As it turned out, I couldn't even read it, as the building that houses the actual Jacob's Well had water flooding out onto the pavement. I wonder if it was actual Jacob's Well water? Have the soles of my walking shoes been mystically blessed now?
You can't see much of the flood in the photos I snapped, but I did shoot a little video, too. Ed on Twitter said:
I spoke to the seller at the time with a view to buying it - I mentioned an old friend who grew up nearby remembers it flooding regularly. He swore blind my friend was wrong.
04 Mar 2021
A trip to Imagine That coffee, so no fresh roads knocked off my list, but I stopped off to snap a couple of the engineering-related bits of the docks: the Campbell Buoy (used by P&A Campbell for mooring their paddle steamers) and Brunel's "other" bridge, the foot/horse swing bridge that now sits sadly disused in the shadow of the Plimsoll Bridge at Howard's Lock.

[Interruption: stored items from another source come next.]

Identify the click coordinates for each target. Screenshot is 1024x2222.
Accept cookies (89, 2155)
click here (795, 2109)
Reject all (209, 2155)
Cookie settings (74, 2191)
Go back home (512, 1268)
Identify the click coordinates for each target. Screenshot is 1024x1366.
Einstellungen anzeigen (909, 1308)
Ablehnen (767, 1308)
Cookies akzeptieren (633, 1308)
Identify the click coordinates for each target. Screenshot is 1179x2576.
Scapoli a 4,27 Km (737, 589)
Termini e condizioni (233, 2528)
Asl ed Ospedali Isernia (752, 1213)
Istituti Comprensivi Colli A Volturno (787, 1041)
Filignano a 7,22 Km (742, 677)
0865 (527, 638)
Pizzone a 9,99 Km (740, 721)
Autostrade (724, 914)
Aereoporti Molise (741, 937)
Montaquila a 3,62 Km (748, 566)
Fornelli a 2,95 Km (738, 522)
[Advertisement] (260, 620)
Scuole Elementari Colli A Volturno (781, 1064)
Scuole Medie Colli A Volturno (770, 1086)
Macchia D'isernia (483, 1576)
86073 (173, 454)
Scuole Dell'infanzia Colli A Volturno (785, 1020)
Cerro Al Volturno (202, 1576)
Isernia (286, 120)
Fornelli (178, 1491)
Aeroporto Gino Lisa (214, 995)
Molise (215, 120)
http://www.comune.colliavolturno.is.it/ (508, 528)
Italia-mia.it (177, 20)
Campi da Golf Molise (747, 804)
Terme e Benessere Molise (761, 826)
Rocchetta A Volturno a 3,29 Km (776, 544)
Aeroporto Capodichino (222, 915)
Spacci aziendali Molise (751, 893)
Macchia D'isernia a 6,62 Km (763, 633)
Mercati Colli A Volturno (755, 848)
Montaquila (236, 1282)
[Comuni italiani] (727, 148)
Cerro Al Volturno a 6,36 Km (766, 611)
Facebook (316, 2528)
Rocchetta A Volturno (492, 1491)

I'm glad my friend Lisa joined me today; she drove in from Shirehampton and told me that the Portway was looking rather lovely, so we set off that way. She's also braver than I am when it comes to doing urbex stuff, so this was just the opportunity to take a peek into the Portnalls Number One Railway Tunnel/Bridge Road Deep Valley Shelter whose entrance I'd found on a previous wander.
It was definitely dark and spooky and impressively big, with a side tunnel that Lisa explored that leads to a little door I don't think I've previously noticed on the side of the Portway. I didn't get many photos—even my astoundingly powerful little torch (£) didn't do much to light things up, and you're not going to get much joy hand-holding a camera in that darkness—but I did shoot a little video, which I might edit and add later.
After plumbing the bowels of the earth, we went up Bridge Valley Path to Clifton, explored some bits around the College and Pembroke Road, then came home via Foliage Cafe for coffee. Nice.